Just got two emails from AGR saying my redemption was successful. I have not done anything and my AGR account online shows nothing.
Anyone else get an email?


----------



## striker64 (May 2, 2022)

Yes, many more than 2.


----------



## CHamilton (May 2, 2022)

I got 4.


----------



## priller (May 2, 2022)

Just 1, so far.


----------



## printman2000 (May 2, 2022)

Well, at least we know someone is not stealing our points.


----------



## SteveSFL (May 2, 2022)

I got -


----------



## bratkinson (May 2, 2022)

I got 2 for a 5 segment redemption I made last week. A week ago, their computers were incredibly slow.

On 4/22, after waiting more than 30 minutes on the AGR phone line, I gave up and booked each segment individually as it's impossible to book a multi-segment trip online with points (unless they are hiding the 'use points' button somewhere I haven't found on the MS booking page). I received no confirmations via email until 5-6 hours later. The last of them arrived 8-9 hours later! So then I have to wonder...I did 5 separate redemptions. Where are my 2 other useless emails? 
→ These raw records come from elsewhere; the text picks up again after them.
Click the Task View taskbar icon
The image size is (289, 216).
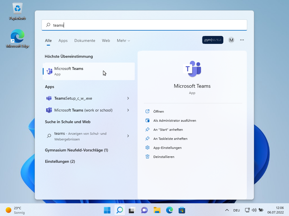(132, 210)
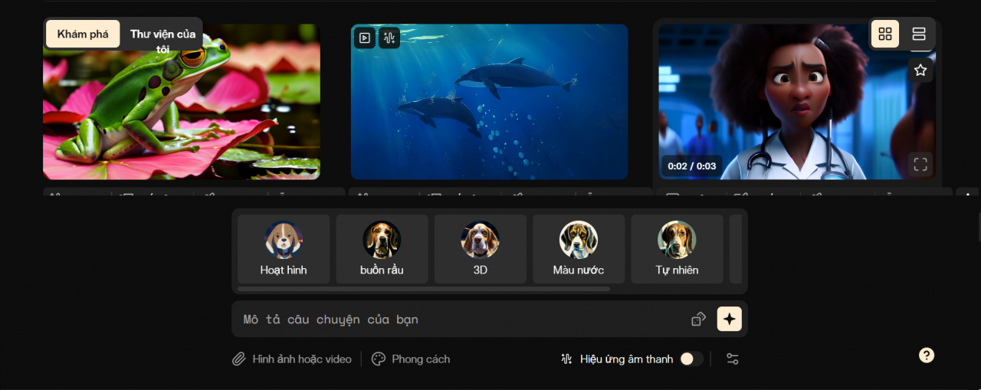Viewport: 981px width, 390px height.
Task: Toggle the Hiệu ứng âm thanh switch
Action: pos(691,359)
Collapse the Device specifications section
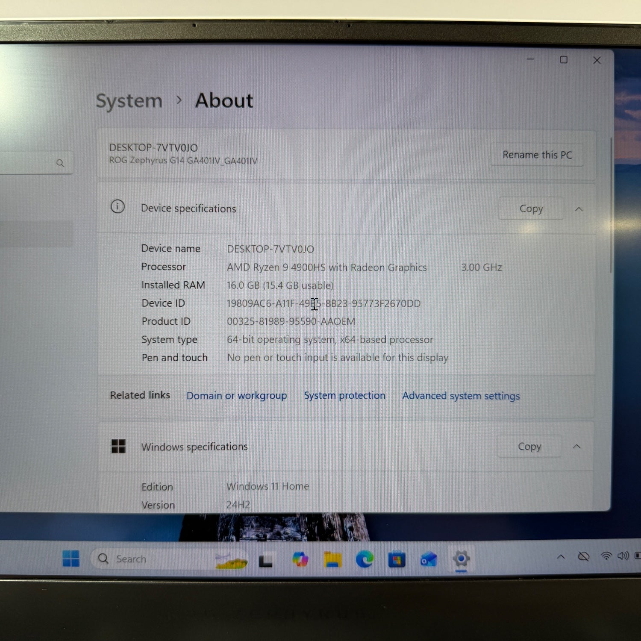This screenshot has height=641, width=641. [579, 209]
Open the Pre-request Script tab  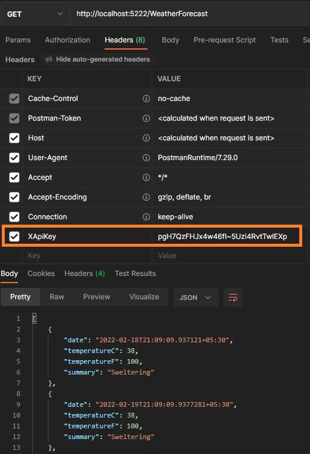tap(225, 40)
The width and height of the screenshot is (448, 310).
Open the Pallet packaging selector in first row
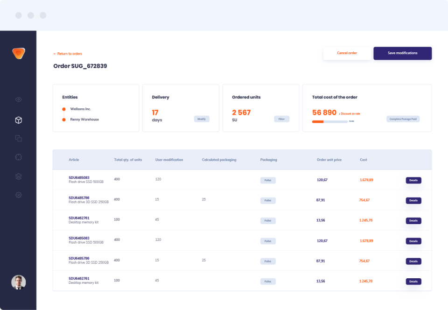(268, 180)
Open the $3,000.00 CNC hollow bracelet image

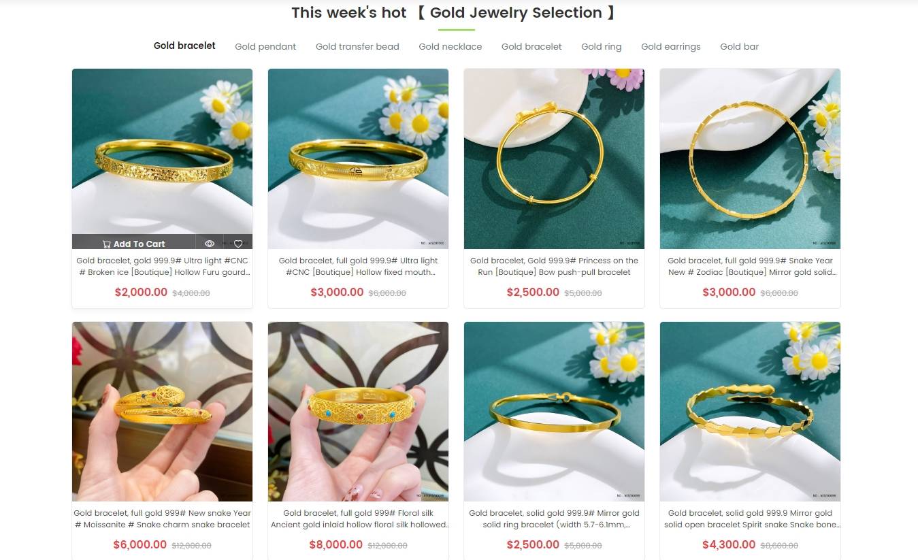click(x=358, y=159)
I think the Amtrak website is getting progressively worse instead of better as they claim. Using my Android cell phone, changing seat assignements on the Acela only brings up the first row or two of seats. The rest of the entire train is blank. So I tried via my Windows desktop computer...it shows the cars OK, but it only allows one (1) seat to be changed, not 2 as I and a friend are traveling together desipite my indicating and paying for 2 travelers on that reservation. I had no choice but to call AGR to get it swtiched. Obviously, they must like paying people to answer the phone rather than getting their website fixed!


----------



## jebr (May 2, 2022)

I got six - probably for redemptions over the past few months. No points were missing, but out of an abundance of caution I changed my password and enabled 2FA (via email, since they don't appear to support software or hardware tokens.)


----------



## printman2000 (May 2, 2022)

I have not redeemed anything for years and got two.


----------



## dadonatrain (May 2, 2022)

Yeah.


----------



## TinCan782 (May 2, 2022)

Three here; my wife got two!
We have had no such activity recently and our "activity" when logged in is correct.
I've messaged AGR to see what they say.
Amtrak IT again?


----------



## pennyk (May 2, 2022)

I received one email and my account seems to be OK. I have a large upcoming redemption in October.


----------



## Ryan (May 2, 2022)

Got a pair of emails with the above subject line this evening, matching up nicely with a pair of redemptions I made...

... last October.

Did the "Centre of Excellence" strike again with emails from over 6 months ago? No recent transactions on my account, points balance looks correct.


----------



## RebelRider (May 2, 2022)

Received three redemption e-mails here too. Logged in and saw no suspicious activity in the transaction history. I suspect the phone lines will be busy tomorrow.


----------



## jebr (May 3, 2022)

Yep, a bunch of us did:





__





Redemption Email


Just got two emails from AGR saying my redemption was successful. I have not done anything and my AGR account online shows nothing. Anyone else get an email?




www.amtraktrains.com


----------



## caravanman (May 3, 2022)

I got one from my church...


----------



## Sidney (May 3, 2022)

I got 16 emails in the course of five hours saying the same thing. What redemption? Another Amtrak glitch,obviously.


----------



## tricia (May 3, 2022)

I got seven. If/when anyone hears from AGR what the heck is going on, please post explanation here. No time for me to follow this up today....


----------



## Trident101 (May 3, 2022)

So glad that this is under discussion, I’m new to the site. I received 2 emails a couple of days apart. I thought they were phishing emails so went to the official website to check my balance. However, the site wanted me to change my password. I ended up calling Guest Rewards. The agent confirmed that it was just a glitch in the Amtrak system. When I asked about the website asking me to change my password he thought that it might be a related/another glitch. I’m going to see if I can get in without changing. Thanks for starting this discussion.


----------



## Ryan (May 3, 2022)




----------



## AmtrakBlue (May 3, 2022)

You beat me to it.


----------



## zephyr17 (May 3, 2022)

Ryan said:


> View attachment 28336


Got one, too.

Nice to see one thing at Amtrak that is consistent, their crack (head) IT operation...


----------



## Devil's Advocate (May 3, 2022)

Ryan said:


> View attachment 28336


That's just what I would _expect_ a phishing operation to say.


----------



## JayPea (May 3, 2022)

I feel left out. I got no redemption emails. Everybody hates me....no one likes me....think I'll go eat worms.


----------



## Ryan (May 3, 2022)

Devil's Advocate said:


> That's just what I would _expect_ a phishing operation to say.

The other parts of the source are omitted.